The California Consumer Privacy Act (CCPA) is a state-wide data privacy law that regulates how businesses all over the world are allowed to handle the personal information (PI) of California residents.
The effective date of the CCPA is January 1, 2020. It is the first law of its kind in the United States.
The three CCPA thresholds for businesses
CCPA applies to any for-profit businesses in the world that sells the personal information of more than 50,000 California residents annually, or have an annual gross revenue exceeding $25 million, or derives more than 50 percent of its annual revenue from selling the personal information of California residents.

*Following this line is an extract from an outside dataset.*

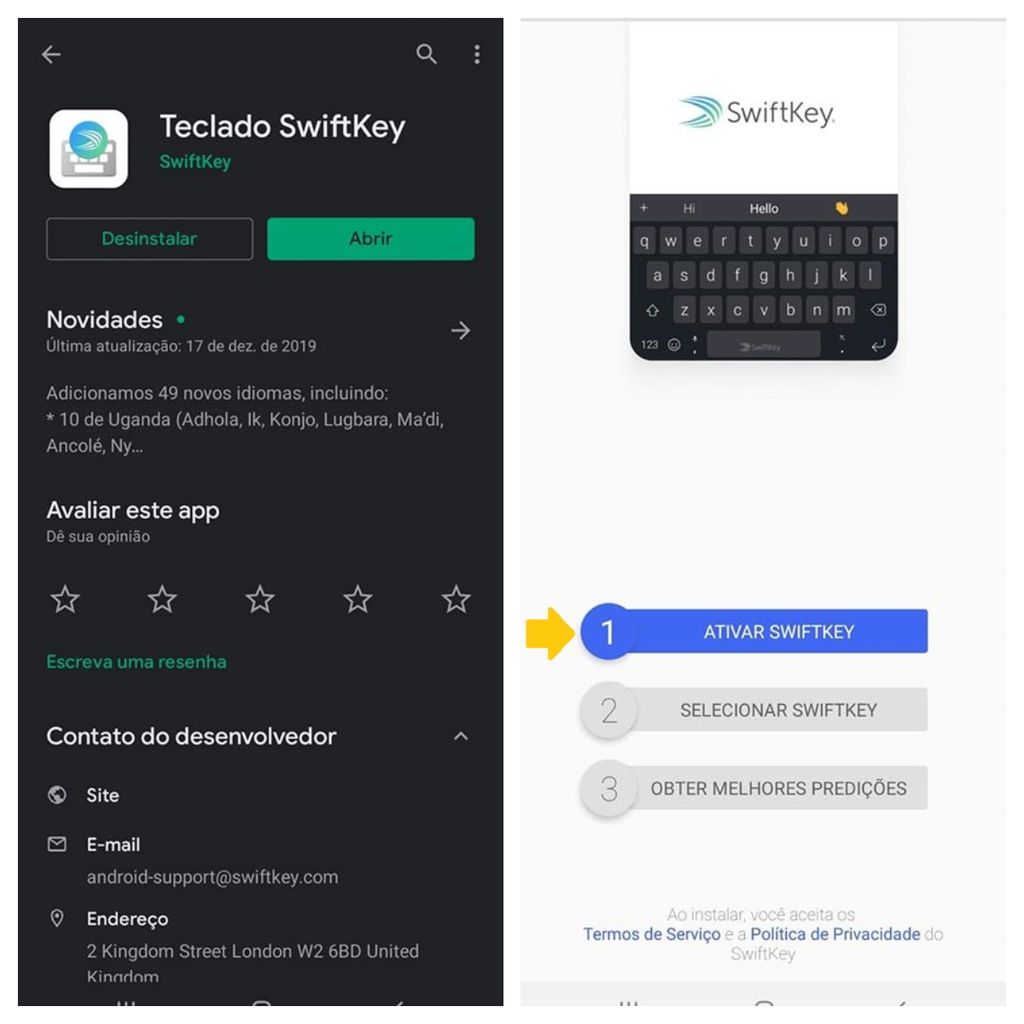Select the fifth rating star
The image size is (1024, 1024).
(x=456, y=600)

Sale of PI is defined in the CCPA as “selling, renting, releasing, disclosing, disseminating, making available, transferring, or otherwise communicating orally, in writing, or by electronic or other means, a consumer’s personal information by the business to another business or a third party for monetary or other valuable consideration.” (1798.140.t1).

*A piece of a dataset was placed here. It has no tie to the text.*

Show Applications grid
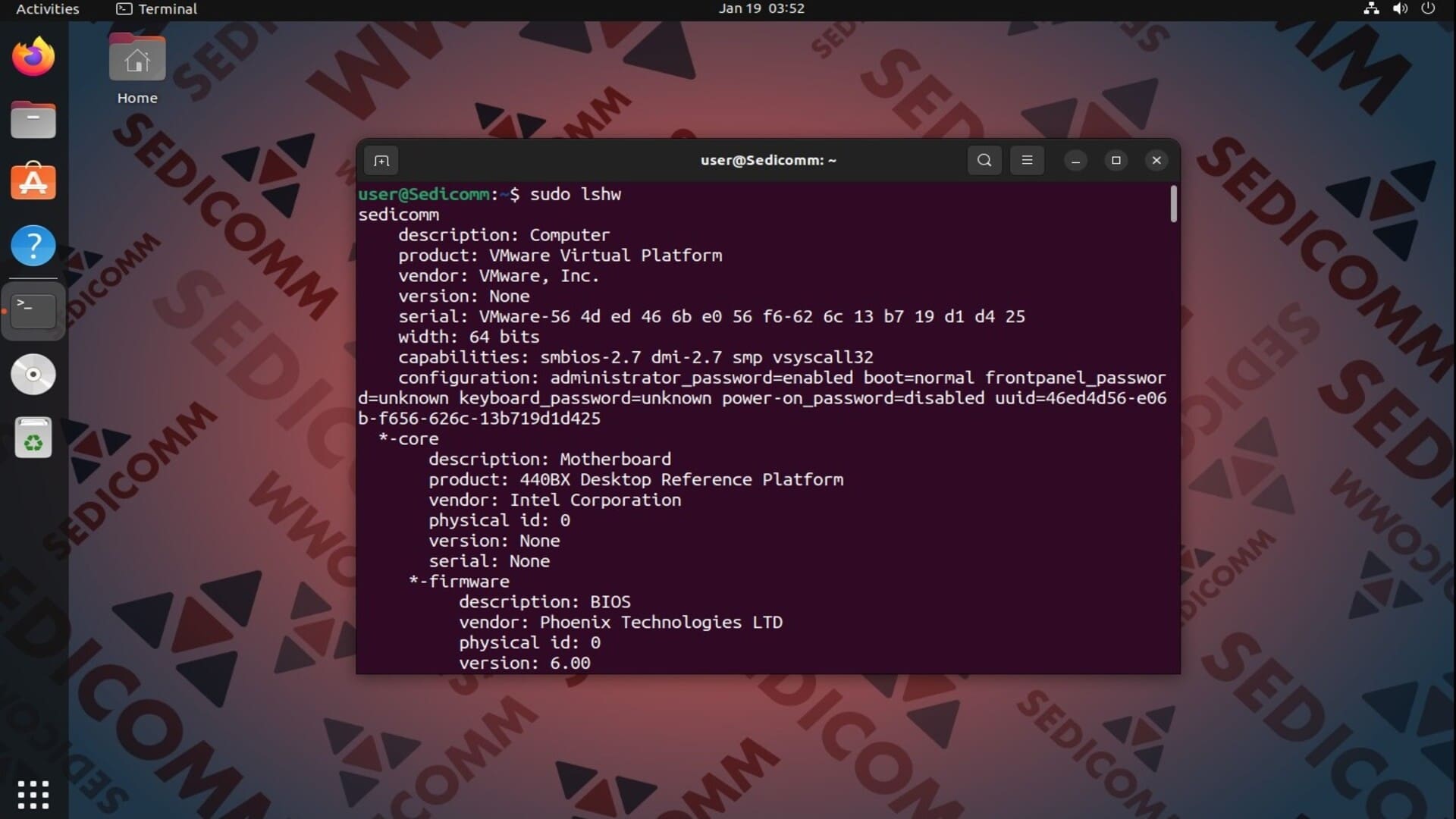Screen dimensions: 1456x819 [33, 794]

If a company shares common branding (i.e. shared name, service mark or trademark) with another business that is liable under the CCPA, the company will be subject to CCPA compliance too.

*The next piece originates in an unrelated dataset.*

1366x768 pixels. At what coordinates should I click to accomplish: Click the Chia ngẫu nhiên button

Under the CCPA, California residents (“consumers”) are empowered with the right to opt out of having their data sold to third parties, the right to request disclosure of data already collected, and the right to request deletion of data collected.
Additionally, California residents have the right to be notified and the right to equal services and price (i.e. cannot be discriminated against based on their choice to exercise their rights).
Failure to comply with the CCPA can result in fines for businesses of $7,500 per violation and $750 per affected user in civil damages for businesses.
The power to enforce the CCPA lies with the office of the Attorney General of California, who has until July 2020 to specify enforcement regulation.
However, the interim period between January and July 2020 is not a grace period, and businesses are liable for civil lawsuits from their data collection and selling from January 1, 2020.